Our study has several limitations. First, some clinical indicators were not included due to data unavailability or a large amount of missing data, which might be one of the reasons why the sensitivity and specificity of our model were not very high. Second, due to the resource limitations of SARS-CoV-2 test kits, patients were not tested for SARS-CoV-2 RNA daily during the post-COVID-19 quarantine and rehabilitation period, which led to a slight discrepancy between the actual date when the patients had re-positive results and the date we recorded. Finally, most of the patients in our study were Chinese, and there were only a few European, American and African patients. Therefore, it was not possible to assess the impact of racial or ethnic differences on the results of our study. These limitations might limit the reliability and generalisability of our model's results.
In conclusion, we identified the clinical characteristics of re-positive patients, which we hope will benefit the control of the spread of COVID-19.
The supplementary material for this article can be found at https://doi.org/10.1017/S0950268823000249.

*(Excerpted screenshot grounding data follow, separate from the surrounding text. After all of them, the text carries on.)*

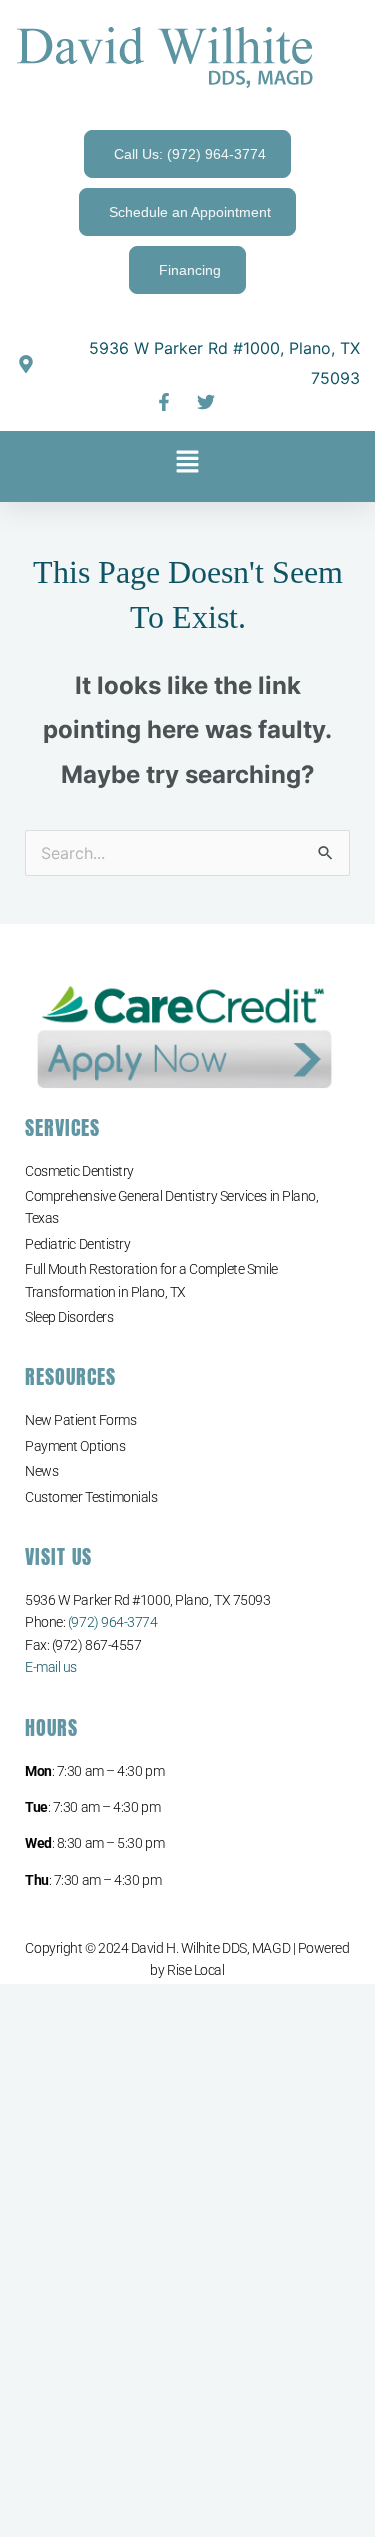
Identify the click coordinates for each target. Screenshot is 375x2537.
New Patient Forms (80, 1420)
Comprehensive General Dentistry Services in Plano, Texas (172, 1207)
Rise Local (196, 1970)
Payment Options (75, 1446)
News (41, 1471)
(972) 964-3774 (113, 1622)
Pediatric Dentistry (77, 1244)
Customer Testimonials (91, 1497)
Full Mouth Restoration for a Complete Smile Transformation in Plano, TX (151, 1280)
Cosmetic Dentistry (79, 1171)
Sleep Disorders (69, 1317)
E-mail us (51, 1667)
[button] (187, 466)
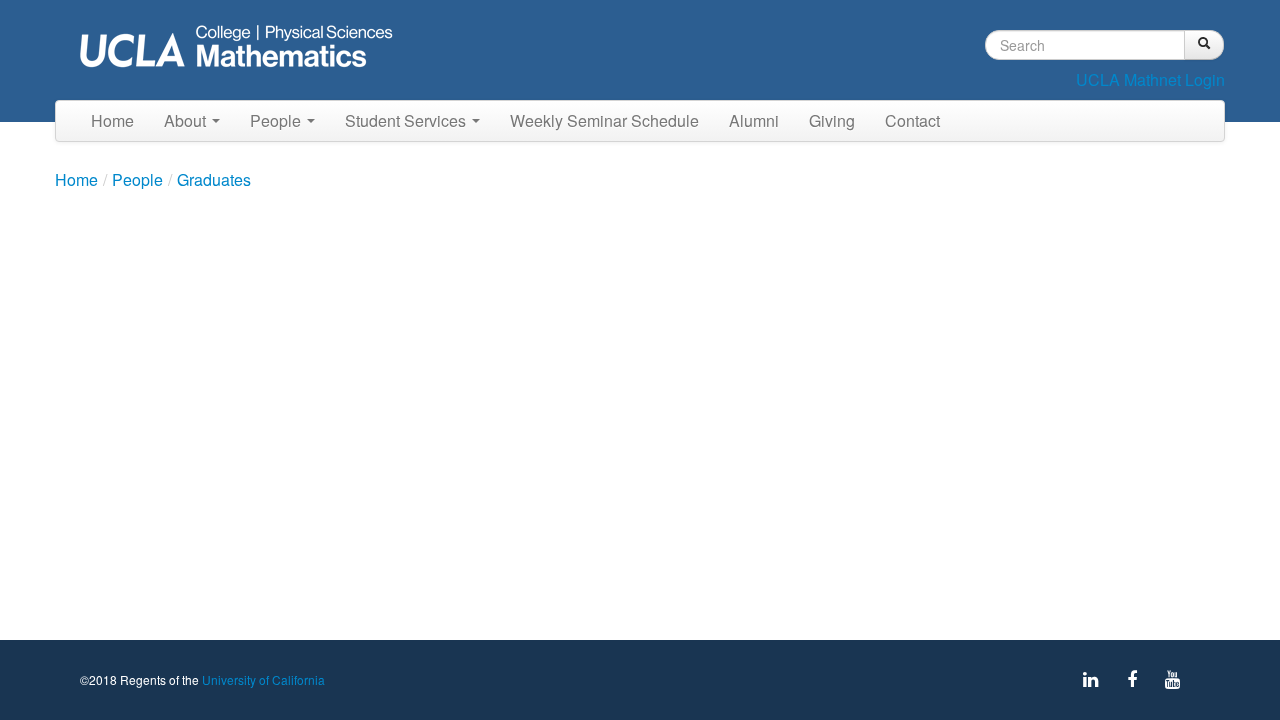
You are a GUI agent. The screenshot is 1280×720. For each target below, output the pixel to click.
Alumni (754, 120)
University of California (263, 679)
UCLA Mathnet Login (1150, 79)
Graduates (214, 179)
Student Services (407, 120)
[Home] (242, 48)
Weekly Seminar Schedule (604, 120)
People (277, 120)
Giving (832, 120)
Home (112, 120)
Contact (912, 120)
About (187, 120)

We would like to thank the medical staff for their involvement in and support for this study.
This work was supported by the Science and Technology Program of Guangzhou, China (202002030011), the Natural Science Foundation of Guangdong Province (Grant No. 2019A1515011084) and the National Natural Science Foundation of China (81970038).
Conflict of interest
Ethical standards and informed consent
The authors assert that all procedures contributing to this work comply with the ethical standards of the relevant national and institutional committees on human experimentation and with the Helsinki Declaration of 1975, as revised in 2008. This retrospective analysis was approved by the Medical Ethics Committee of the Guangzhou First People's Hospital (K-2022-083-01), which waived the requirement for informed consent.
Data availability statement
The data supporting the results of this study are available from the corresponding author on reasonable request.